The first A330 arrives home here in Fiji TODAY and before touch-down, will do a fly-by over certain locations in Fiji (take a look at the fly-by scheduled route below) – so look up to the sky as soon as you hear a plane overhead and join us in shouting ‘BULA’ to welcome her home.
The aircraft began her inaugural journey from the Airbus’ manufacturing centre in Toulouse, France.

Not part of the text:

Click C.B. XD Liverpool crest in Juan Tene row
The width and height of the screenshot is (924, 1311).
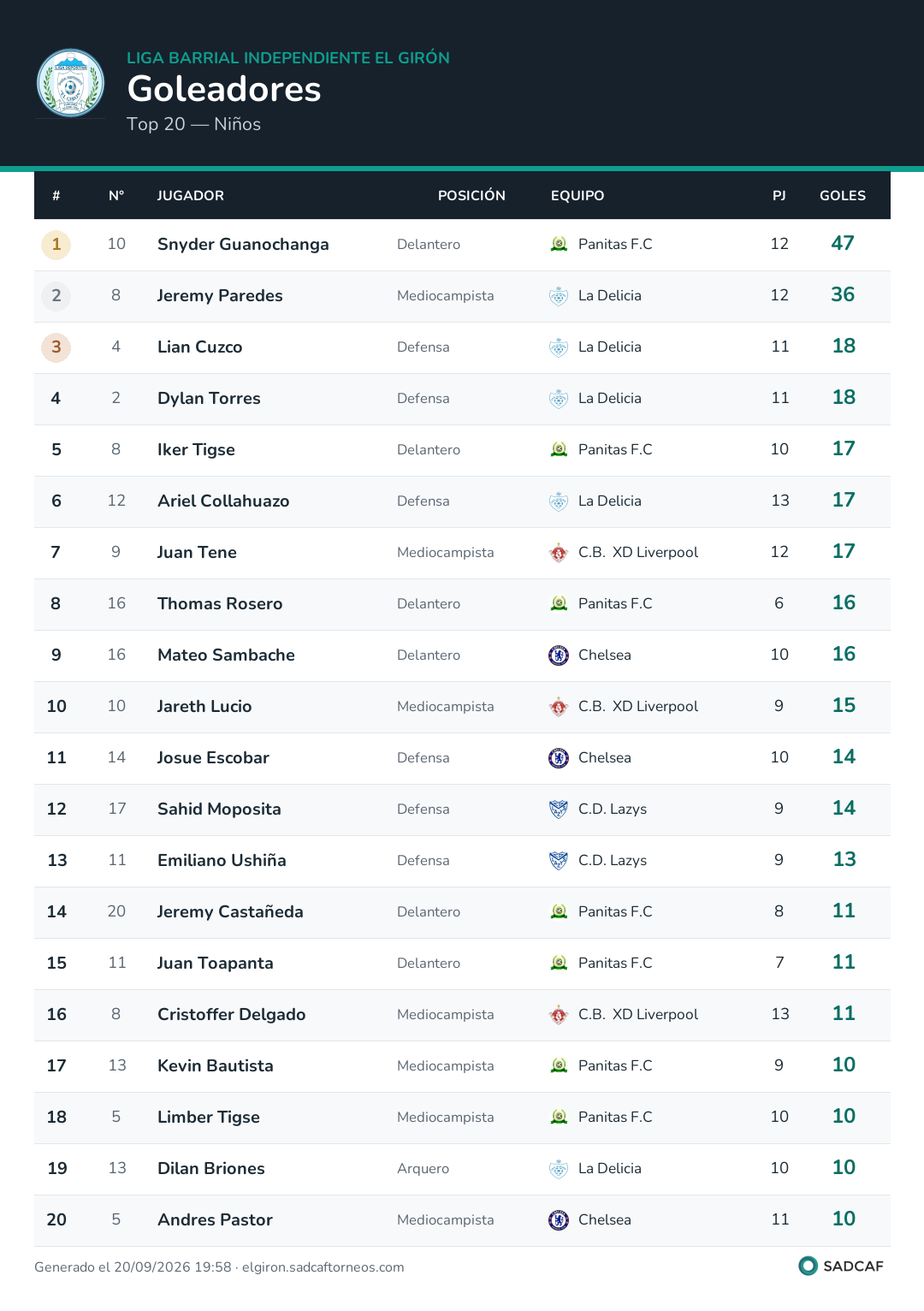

Pausing briefly in Hong Kong, she will arrive at Nadi International Airport to a crowd of people eagerly waiting to see her touch down.
Air Pacific is rebranding and re-launching as Fiji Airways, which sees the airline return to its 1951 name of ‘Fiji Airways’.
‘We are delighted that the Airbus A330 was chosen as the “canvas” on which to launch the airline’s new brand ‘Fiji Airways’, said John Leahy, Airbus’ Chief Operating Officer – Customers. The A330s will feature comfortable seats with excellent legroom and in seat power and entertainment in Pacific Voyager/economy, and TV size entertainment screens and angled lay flat beds in Tabua/Business Class, proudly representing FIJI in the high end arena alongside the other big name international airline’s.
The new brand encapsulates Fiji with a traditional Masi symbol designed by celebrated local Masi artist, Makereta Matemosi. Makereta was both featured in and contributed to ‘Fiji Masi: An Ancient Art in the new Millennium’, the book written by Catherine Spicer and Rondo B B Me to educate and celebrate the role of this ancient art form in Fijian culture.
Her design will help our national airline stand out from the rest at some of the world’s busiest international airports.
Creating Masi is an age-old tradition in Fiji, usually upheld by women. Makareta started learning how to make masi from her mother and grandmother when she was eight years old and continued to learn the art throughout her teenage years.
An arduous process, bark from the mature paper mulberry tree (broussonetia papyrifera) is stripped, soaked and beaten into a cloth of desired length and texture using a mallet called ike (ee-kae), the resin in the bark acting as an adhesive.
The cloth is then sun-dried until it has white muslin like appearance and then stained with stencil designs cut from banana leaves, using natural dyes of black and brown hues obtained from soot deposits and red clay. These dyes are mixed with sap wrung from the bark of the mangrove tree.
In olden day Fiji, the cloth was primarily used for clothing, and while cotton and other textiles have replaced Masi as our daily attire, it is still often worn on formal occasions such as weddings, birth and death rites and for ceremonies of welcome.
Makareta said of her design,“I hope this Masi symbol means a lot to our nation, our people, and our visitors, because we are proud of our country and proud of the new Fiji Airways”.
We look forward to looking up to the clear blue skies of Fiji later today and watching as the first Airbus of the new Fiji Airways fleet makes her grand entrance into the country… and the history books.